Wow, it has been quite a long time since I’ve done a Random Readings post. Moving had something to do with that. Then getting unpacked up here, and learning the area. I’ve also been trying to put more time into studying for my Hebrew Proficiency exams coming up in a couple weeks. Nevertheless, I have managed to work my way through a few books this summer and just never bothered to post about them. I like the idea of working through my thoughts on books using my blog, so I’m going to try to get back into the habit of posting about the books I read. Anyway…
A New Perspective on Jesus. As should come as no surprising, seeing as this book is written by James Dunn, it falls very much into the category of what N.T. Wright calls the Third Quest. Though it offers its own way of critiquing the current quest for the Historical Jesus. Most notably Dunn says such a thing really doesn’t exist, since by looking for an historical Jesus questers mean that they are looking for a Jesus apart from faith (both Christian and Jewish – though the Third Quest see Jesus in Jewish terms). Dunn argues that Jesus made an impact on people, and moved them to faith. He says it therefore follows that no Jesus can be known and understood apart from faith, since he was a faith-inducing kind of guy. The fact that such a faith tradition exists around Jesus speaks to the fact that he created faith in those he knew.
Dunn also critiques the way in which historical Jesus studies have often search for a literary source behind the Gospels, or if they are not seeking a literary source, they use literary terms and methods in the search for an oral source. One of the main points of the book is that there must certainly be an oral tradition among the earlier followers of Christ, even pre-Easter, that can not be understood by using literary forms of identification. This is an area that, even Dunn admits, needs much more research because today we are so used to high literacy rates and the like. Very, very fascinating.

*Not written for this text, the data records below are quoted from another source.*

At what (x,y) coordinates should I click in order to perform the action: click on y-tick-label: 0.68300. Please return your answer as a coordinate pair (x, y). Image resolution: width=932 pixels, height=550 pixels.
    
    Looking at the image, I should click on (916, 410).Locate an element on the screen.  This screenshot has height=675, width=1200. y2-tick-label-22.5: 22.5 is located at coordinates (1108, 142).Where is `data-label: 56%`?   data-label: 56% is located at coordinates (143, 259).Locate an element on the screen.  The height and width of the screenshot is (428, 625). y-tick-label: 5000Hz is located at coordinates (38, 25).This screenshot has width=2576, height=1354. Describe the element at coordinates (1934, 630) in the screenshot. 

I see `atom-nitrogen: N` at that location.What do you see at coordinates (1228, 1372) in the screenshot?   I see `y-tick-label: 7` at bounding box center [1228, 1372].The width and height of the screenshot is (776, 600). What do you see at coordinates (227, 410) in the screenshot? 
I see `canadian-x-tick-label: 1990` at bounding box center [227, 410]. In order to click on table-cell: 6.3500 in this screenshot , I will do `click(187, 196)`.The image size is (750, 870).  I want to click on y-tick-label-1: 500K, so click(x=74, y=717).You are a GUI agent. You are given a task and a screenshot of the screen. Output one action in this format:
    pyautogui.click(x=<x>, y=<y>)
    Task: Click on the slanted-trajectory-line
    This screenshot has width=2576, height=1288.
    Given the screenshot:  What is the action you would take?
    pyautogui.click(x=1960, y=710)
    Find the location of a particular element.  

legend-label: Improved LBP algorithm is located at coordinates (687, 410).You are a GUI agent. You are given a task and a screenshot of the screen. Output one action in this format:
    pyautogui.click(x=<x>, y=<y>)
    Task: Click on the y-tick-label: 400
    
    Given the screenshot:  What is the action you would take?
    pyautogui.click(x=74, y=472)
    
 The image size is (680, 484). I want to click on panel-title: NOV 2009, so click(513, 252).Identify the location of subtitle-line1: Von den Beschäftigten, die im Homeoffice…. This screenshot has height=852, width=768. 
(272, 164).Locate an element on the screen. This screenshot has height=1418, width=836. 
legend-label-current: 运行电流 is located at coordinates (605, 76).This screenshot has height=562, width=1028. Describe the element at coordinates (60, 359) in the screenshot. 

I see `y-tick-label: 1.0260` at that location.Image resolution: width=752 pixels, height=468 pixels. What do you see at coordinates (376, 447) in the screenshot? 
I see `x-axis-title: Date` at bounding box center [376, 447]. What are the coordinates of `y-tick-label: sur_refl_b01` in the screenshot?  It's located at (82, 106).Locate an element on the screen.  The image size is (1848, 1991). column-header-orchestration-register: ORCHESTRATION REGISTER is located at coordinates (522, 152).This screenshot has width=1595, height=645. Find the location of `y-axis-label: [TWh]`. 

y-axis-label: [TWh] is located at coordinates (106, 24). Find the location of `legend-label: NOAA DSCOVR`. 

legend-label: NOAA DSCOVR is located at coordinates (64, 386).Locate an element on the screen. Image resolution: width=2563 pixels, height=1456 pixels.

It was also interesting to read this book while Scot Mcknight was doing a series on the Historical Jesus. This was made even more interesting by the fact that Mcknight studied under Dunn, if memory serves. For me this book was a ground level introduction to Jesus studies, and I have to say that I’m more interested than I have been in the past. Perhaps I’ll pick up Dunn’s larger work on the subject, Jesus Remember.
- One Step Closer: Why U2 Matters to Those Seeking God by Christian Scharen. I’ve really got no idea what to expect from this book, but it should be an interesting read. Hopefully I can finish the book in about a week, but given my rather fluid reading schedule over the past month or two, who knows?